Kenya: MFIs Still Reeling from the Effects of Post-Election Violence, Drought
Kenya, January, 31 2010 -
Microfinance institutions (MFIs) are emerging from one of their lowest business ebb in the last two years due to the 2008 post-election violence, a severe drought and dried fund taps from donors as a result of the global financial crisis.
According to the industry players, the last two years have been the toughest for their businesses.
“The last two years have been the toughest as we experienced a triple blow in the form of the post-election violence in 2008 a severe drought last year and dwindling funds from donors with most of our members the worse affected thereby resulting in the portfolio risk edging up”, said Lydiah Koros the chairperson of the Association of Microfinance Institutions (AMFI), the umbrella body for MFIs.
However, Ms Koros reckoned that the players are looking forward to better times as they put behind the past and focus on a brighter future.

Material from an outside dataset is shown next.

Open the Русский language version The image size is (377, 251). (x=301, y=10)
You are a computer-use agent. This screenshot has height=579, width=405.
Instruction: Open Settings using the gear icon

“The return of the rains and ongoing economic recovery is good news to the industry as we expect to see a shift back to growth going forward”.
Ms Koros noted that the post election chaos caught most of their clients unaware, leading to losses of their farm produce and businesses consequently affecting their ability to service their loans.
Majority of the affected have not managed to go back to their previous homes and businesses affecting their ability to repay their loans.
“For some of our members who were adversely affected, and they have not managed to go back, we have been forced to write off their loans as they are unable to repay hence affecting our operations”, said Rose Wanjohi the chief executive officer of ECLOF Microfinance.
Ms Wanjohi indicated that ECLOF Microfinance with over 10,000 members spread across the country was forced to write off close to Sh60 million as most of its members were adversely affected by the clashes.
Even before the MFIs could recover their footing from the effects of the post election crisis, the onset of drought further weakened their operations.
“Most of MFIs members are in the rural areas where their main economic activity is farming which was hit hard by the drought”, said Ms Koros.
For MFIs, which largely lend on the basis of ‘social security’ where members guarantee each other, the inability to repay is worsened by the fact that all members are likely to be affected.
In addition, unlike commercial banks which take collateral such as land, motor vehicle and guarantors as security, MFIs mostly use household goods which may have little resale value. Majority of MFIs live within a common locality exposing the firms to mass default in the event of war or drought.
The global financial crisis has affected the flow of funds, forcing some MFIs which depend on such funds to turn to commercial banks to borrow normally at higher rates. “Some players have had to turn to commercial banks to borrow as donor funds which are offered at concessionary rates dwindle as a result of the tough economic and financial times”, said Ms. Wanjohi.
Given that some of the MFIs have relatively small capital base, they have had to obtain bank loans at higher cost.